C’est au cours de cette période que s’est produit un événement qui a eu une importance décisive pour lui et a contribué à sa notoriété internationale : la découverte à Gdansk du mouvement Solidarité qui, à partir de 1979 ébranle le pouvoir communiste polonais. Garton Ash s’installe dans le port de la Baltique et noue des liens avec les dirigeants du mouvement.

Ce qui fascine le jeune historien c’est que Solidarnosc était une révolution qui se nourrissait d’un mélange sans précédent de socialisme, de christianisme, de nationalisme et de libéralisme et donc un phénomène entièrement nouveau à l’Est comme à l’Ouest de l’Europe. C’était aussi un mouvement pacifique, refusant absolument la violence face aux provocations du pouvoir communiste. On entrait dans une nouvelle ère qui allait en une décennie transformer le paysage politique européen Il tirera de ces échanges dont il fut un des premiers à mesurer l’importance un livre publié en 1983 qui le rendra célèbre dans le monde anglosaxon.

Plus tard il se rend à Varsovie et à Cracovie et noue une amitié indéfectible avec le dissident Bronislav Geremek, futur ministre des Affaires étrangères de la Pologne démocratique.

En 1989, la chute du Mur provoque un bouleversement majeur de l’Europe que l’auteur, circulant de Berlin à Budapest et de Varsovie à Prague, vit intensément. Il est déjà considéré comme un des meilleurs connaisseurs de cette autre Europe trop longtemps négligée par les Occidentaux. C’est à ce titre qu’il est convoqué en mai 2001 à la Maison-Blanche par le président George W. Bush pour préparer la rencontre de celui-ci avec Poutine. À cette occasion, il soutient la position des pays de l’Europe de l’Est qui souhaitent être intégrés dans l’OTAN dès que possible. Dans une longue analyse de cette question majeure, Timothy Garton Ash rappelle que sous le règne d’Eltsine, dans les années 1990, l’OTAN, loin de manifester une hostilité à l’encontre de la nouvelle Russie avait souhaité l’associer à sa démarche. Pour lui, et contrairement aux déclarations de Poutine, il s’agissait de rapprocher la Russie de l’Europe et non d’amoindrir ce pays même si la motivation des pays baltes et de la Pologne était de s’abriter derrière un bouclier protecteur des ingérences russes.

La complexité des rapports entre la Russie et l’Europe tient aussi à la difficulté de définir celle-ci. Timothy Garton Ash distingue en effet quatre Europe. La première est une entité géographique elle-même aux contours mal définis ni à l’Est, ni au Sud, ni à la limite de l’Oural, ni au voisinage d’Istanbul.
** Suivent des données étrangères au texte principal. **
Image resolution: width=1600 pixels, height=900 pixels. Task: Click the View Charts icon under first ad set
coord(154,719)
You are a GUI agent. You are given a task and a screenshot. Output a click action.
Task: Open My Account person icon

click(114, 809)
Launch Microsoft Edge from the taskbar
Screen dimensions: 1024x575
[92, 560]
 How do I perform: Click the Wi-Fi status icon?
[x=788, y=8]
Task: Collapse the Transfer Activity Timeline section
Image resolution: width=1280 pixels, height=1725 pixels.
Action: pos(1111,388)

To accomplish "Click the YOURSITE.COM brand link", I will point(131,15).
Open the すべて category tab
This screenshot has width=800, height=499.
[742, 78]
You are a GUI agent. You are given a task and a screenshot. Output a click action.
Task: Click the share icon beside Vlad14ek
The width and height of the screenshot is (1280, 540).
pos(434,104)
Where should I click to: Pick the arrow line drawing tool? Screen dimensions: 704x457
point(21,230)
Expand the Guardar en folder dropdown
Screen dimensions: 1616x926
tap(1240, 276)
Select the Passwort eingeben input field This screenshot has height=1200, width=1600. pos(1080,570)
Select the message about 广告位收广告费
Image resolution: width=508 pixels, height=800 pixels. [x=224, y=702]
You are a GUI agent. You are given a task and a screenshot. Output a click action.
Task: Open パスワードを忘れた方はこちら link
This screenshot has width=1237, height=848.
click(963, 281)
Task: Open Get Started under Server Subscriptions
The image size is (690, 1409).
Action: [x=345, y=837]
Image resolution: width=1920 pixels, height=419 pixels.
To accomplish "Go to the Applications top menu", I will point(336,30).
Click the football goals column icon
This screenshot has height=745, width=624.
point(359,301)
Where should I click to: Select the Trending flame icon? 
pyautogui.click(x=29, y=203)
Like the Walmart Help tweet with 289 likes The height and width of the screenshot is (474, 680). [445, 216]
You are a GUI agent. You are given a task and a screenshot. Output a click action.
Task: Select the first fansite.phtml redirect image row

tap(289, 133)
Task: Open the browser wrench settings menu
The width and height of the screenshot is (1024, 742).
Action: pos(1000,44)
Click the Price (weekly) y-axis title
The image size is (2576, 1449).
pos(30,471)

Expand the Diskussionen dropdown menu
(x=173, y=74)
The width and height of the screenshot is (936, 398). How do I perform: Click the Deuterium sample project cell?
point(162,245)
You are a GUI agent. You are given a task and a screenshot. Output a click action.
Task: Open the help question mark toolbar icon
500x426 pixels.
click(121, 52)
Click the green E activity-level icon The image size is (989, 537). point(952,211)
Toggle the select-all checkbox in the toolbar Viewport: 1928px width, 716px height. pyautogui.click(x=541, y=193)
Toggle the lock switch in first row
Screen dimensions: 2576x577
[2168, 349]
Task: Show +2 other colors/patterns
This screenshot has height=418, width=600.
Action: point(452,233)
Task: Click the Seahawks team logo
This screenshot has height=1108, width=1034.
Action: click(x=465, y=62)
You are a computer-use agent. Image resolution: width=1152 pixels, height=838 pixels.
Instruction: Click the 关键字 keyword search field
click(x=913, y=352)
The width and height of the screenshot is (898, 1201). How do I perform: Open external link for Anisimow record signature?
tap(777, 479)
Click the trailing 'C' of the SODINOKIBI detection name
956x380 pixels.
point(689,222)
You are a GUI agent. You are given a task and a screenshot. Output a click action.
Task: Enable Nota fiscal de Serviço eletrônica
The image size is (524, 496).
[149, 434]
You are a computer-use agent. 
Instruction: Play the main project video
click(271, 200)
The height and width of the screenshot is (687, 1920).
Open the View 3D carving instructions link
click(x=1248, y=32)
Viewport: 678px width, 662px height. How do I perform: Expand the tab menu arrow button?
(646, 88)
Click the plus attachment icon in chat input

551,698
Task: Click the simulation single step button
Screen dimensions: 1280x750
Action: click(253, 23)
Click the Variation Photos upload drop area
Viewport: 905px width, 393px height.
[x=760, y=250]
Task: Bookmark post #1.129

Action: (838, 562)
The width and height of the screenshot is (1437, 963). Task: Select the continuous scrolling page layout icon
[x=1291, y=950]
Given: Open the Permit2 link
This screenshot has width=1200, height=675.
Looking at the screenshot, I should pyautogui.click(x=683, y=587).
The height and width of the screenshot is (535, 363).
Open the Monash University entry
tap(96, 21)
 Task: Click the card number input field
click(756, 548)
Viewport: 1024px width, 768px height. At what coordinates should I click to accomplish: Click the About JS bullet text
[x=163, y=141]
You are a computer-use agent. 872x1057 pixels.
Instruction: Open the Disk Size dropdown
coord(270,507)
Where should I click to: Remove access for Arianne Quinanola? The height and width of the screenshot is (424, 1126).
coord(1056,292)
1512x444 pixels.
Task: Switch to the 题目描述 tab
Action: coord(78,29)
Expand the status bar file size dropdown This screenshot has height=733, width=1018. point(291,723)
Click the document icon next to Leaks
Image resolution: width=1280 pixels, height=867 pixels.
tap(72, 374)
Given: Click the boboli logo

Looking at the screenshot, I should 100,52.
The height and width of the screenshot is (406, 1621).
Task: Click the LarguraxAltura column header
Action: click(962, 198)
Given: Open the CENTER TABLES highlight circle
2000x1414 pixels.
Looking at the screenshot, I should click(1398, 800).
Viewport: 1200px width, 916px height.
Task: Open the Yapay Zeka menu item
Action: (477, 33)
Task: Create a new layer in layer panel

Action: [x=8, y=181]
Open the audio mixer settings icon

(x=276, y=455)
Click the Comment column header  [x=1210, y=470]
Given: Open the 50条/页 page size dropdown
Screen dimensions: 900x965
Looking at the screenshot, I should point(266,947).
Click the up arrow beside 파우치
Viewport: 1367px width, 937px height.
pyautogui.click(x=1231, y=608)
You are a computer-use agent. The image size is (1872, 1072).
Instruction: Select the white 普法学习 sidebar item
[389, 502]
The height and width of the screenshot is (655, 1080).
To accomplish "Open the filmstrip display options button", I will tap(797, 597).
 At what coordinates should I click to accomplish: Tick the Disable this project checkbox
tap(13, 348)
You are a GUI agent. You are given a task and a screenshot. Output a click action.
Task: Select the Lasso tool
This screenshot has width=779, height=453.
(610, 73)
La deuxième Europe est celle de son cœur historique, héritage de Charlemagne autour de Rome, Paris et Aix la Chapelle mais l’auteur met en garde contre cette définition qui plait aux arrogants Français mais qui néglige totalement l’Europe de l’Est alors que ses habitants se sentent totalement européens.

La troisième Europe est celle de la culture et des valeurs. Il y a certes une ambiguïté dans cette formule. Pendant des siècles, les Européens ont colonisé les autres continents au nom de la suprématie de la race blanche et chrétienne. Malgré tout, l’Europe a aussi incarné les valeurs de démocratie, liberté, paix et droits de l’homme.

Enfin la quatrième Europe est celle qui s’incarne dans ses institutions, et notamment la Cour européenne des droits de l’homme de Strasbourg et l’Union européenne. Celle-ci avec ses vingt sept membres joue désormais un rôle dominant sur la scène européenne, éclipsant des organisations plus anciennes come le Conseil de l’Europe.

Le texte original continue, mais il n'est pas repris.